Data shown
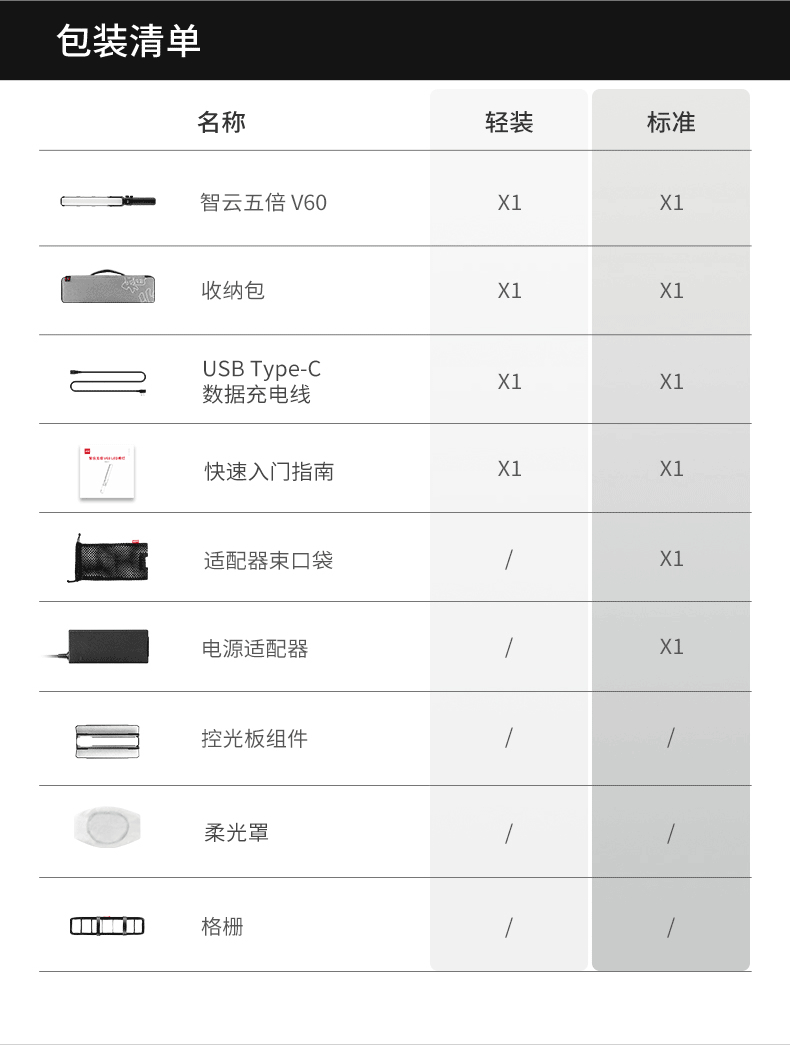The image size is (790, 1045).
Task: Click the USB Type-C 数据充电线 label
Action: click(262, 381)
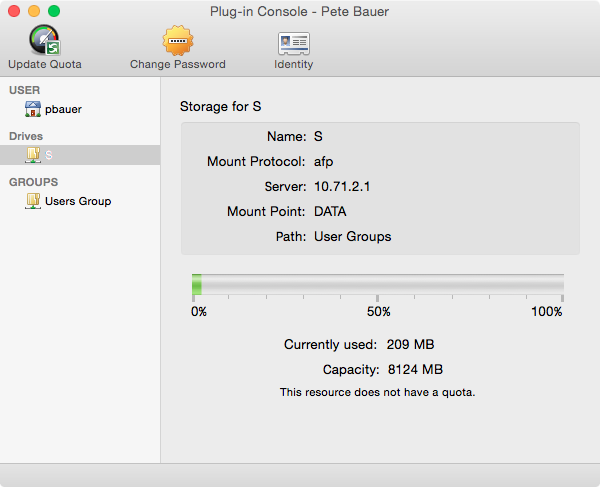Click the DATA mount point value
The image size is (600, 487).
332,212
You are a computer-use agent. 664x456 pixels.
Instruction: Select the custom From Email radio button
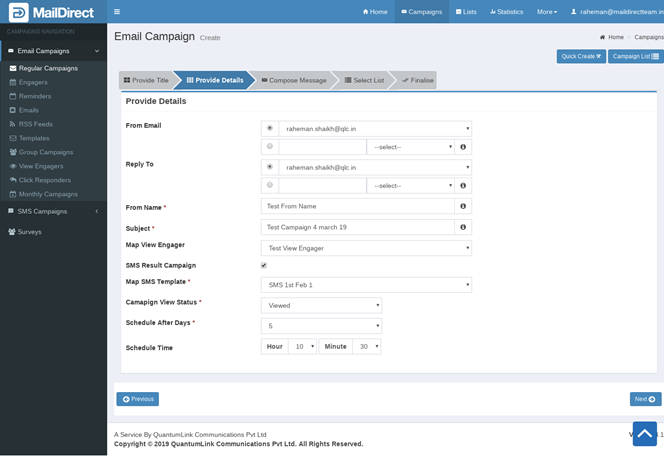tap(270, 146)
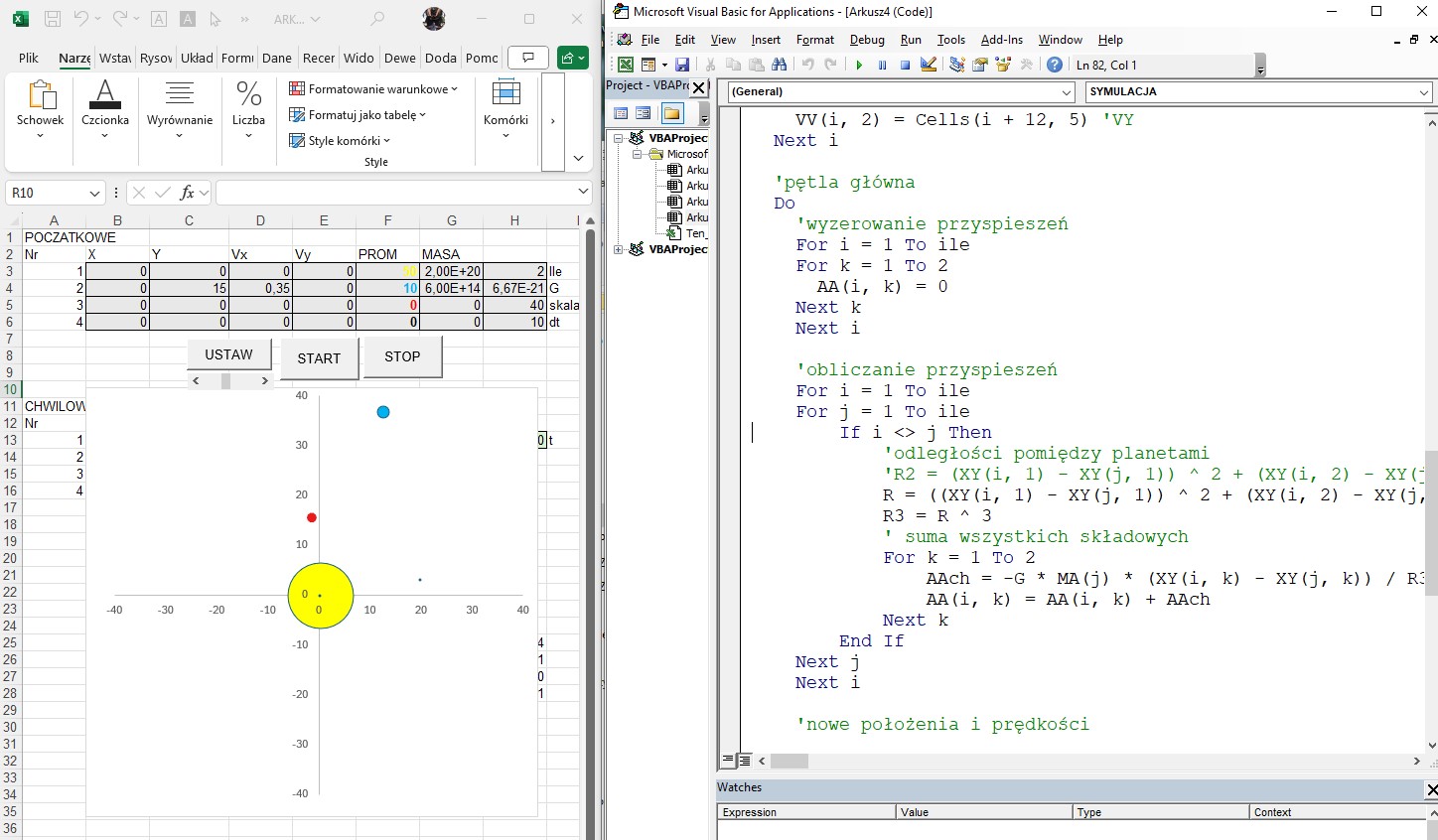Open the Debug menu

(866, 40)

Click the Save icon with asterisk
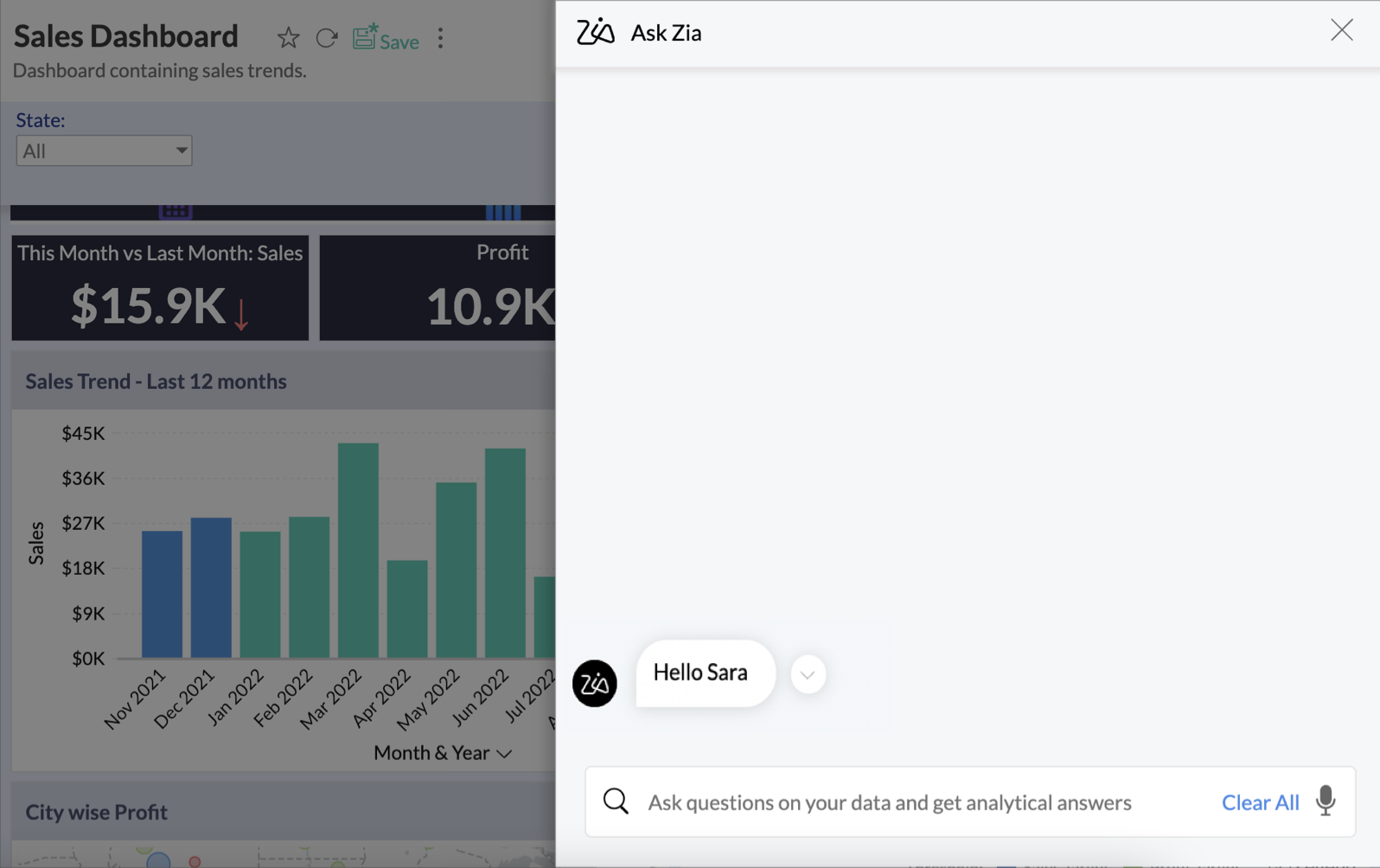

Work task
Every line from the one containing "You are a computer-use agent. 664x456 pixels." through the last line of the data is to be retyped exactly, with nothing added and no pictures included.

Output of the task
You are a computer-use agent. 664x456 pixels.
Instruction: Select the custom From Email radio button
tap(270, 146)
Open the Debug menu

(866, 40)

Click the Save icon with asterisk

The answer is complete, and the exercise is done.